Data taken from a collection:

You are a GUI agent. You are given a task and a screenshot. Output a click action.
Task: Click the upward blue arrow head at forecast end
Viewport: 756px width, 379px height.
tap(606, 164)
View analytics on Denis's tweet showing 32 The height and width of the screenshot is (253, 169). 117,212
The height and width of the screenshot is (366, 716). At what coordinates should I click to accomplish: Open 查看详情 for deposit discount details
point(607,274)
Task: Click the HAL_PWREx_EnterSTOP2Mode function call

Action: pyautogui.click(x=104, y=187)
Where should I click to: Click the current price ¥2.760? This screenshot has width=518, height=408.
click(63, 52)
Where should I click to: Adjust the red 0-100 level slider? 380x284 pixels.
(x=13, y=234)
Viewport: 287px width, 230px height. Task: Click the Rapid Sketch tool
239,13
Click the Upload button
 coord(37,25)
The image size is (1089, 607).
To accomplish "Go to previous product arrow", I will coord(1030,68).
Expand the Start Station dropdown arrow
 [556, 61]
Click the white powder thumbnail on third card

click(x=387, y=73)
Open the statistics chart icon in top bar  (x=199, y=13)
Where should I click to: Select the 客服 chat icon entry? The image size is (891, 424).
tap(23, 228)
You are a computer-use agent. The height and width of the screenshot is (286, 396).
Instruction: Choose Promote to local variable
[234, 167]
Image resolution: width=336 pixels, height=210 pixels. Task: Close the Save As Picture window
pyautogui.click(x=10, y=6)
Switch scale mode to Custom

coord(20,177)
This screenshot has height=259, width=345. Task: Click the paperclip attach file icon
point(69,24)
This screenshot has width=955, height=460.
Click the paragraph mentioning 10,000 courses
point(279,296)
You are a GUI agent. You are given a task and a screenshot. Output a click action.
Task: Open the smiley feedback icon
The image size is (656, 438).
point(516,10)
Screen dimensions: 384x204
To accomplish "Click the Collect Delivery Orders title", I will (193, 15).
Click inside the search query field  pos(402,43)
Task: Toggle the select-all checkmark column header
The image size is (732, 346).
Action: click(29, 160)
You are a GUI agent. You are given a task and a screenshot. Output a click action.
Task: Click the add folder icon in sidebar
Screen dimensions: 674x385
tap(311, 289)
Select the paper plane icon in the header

■ WORK TO DO ■
Tally the lines above that contain the word "icon", and give only the number.

■ EXERCISE RESULT ■
6